YOUR ASSIGNMENT | From the first line to the last, write out the records exactly, leaving the pictures behind.

======== PROVIDED DATA

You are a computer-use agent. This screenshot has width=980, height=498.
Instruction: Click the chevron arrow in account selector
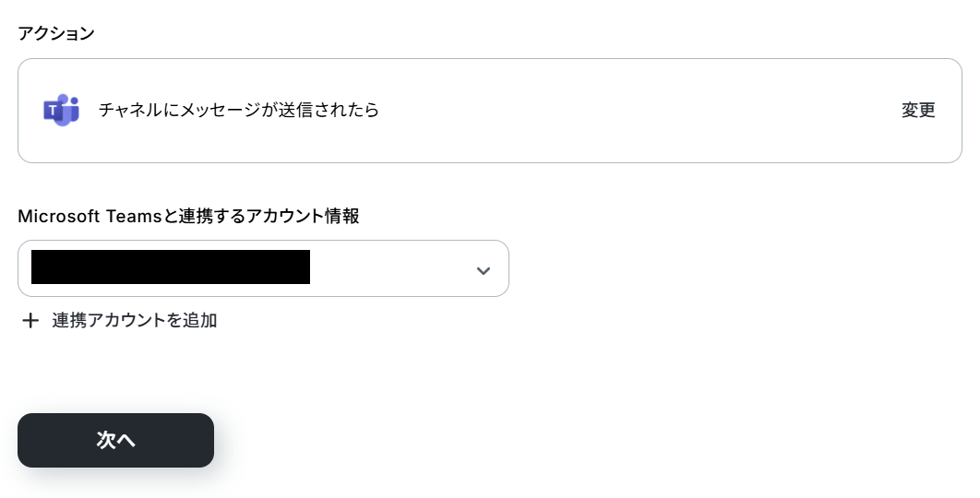pyautogui.click(x=484, y=270)
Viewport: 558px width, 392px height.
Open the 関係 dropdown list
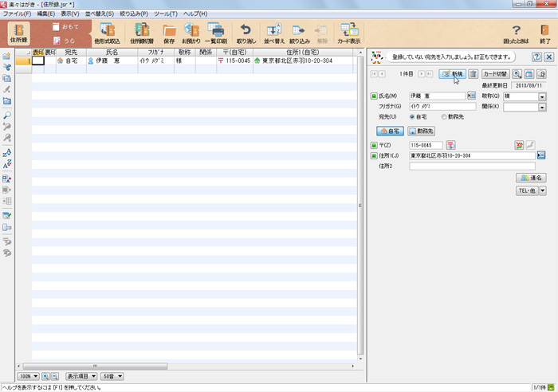tap(541, 107)
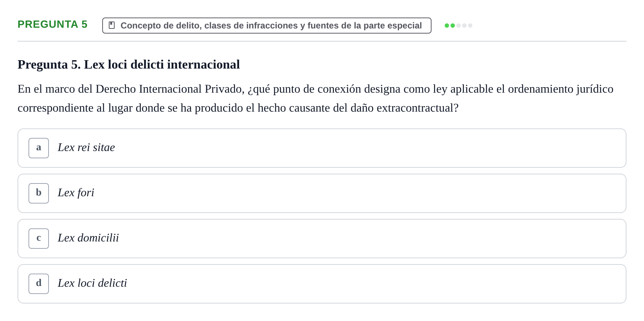Open the Concepto de delito topic tag

coord(267,26)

================

ANSWER BOX |
You are a computer-use agent. This screenshot has width=980, height=498.
Instruction: Click the chevron arrow in account selector
pyautogui.click(x=484, y=270)
Viewport: 558px width, 392px height.
Open the 関係 dropdown list
tap(541, 107)
Open the Concepto de delito topic tag

coord(267,26)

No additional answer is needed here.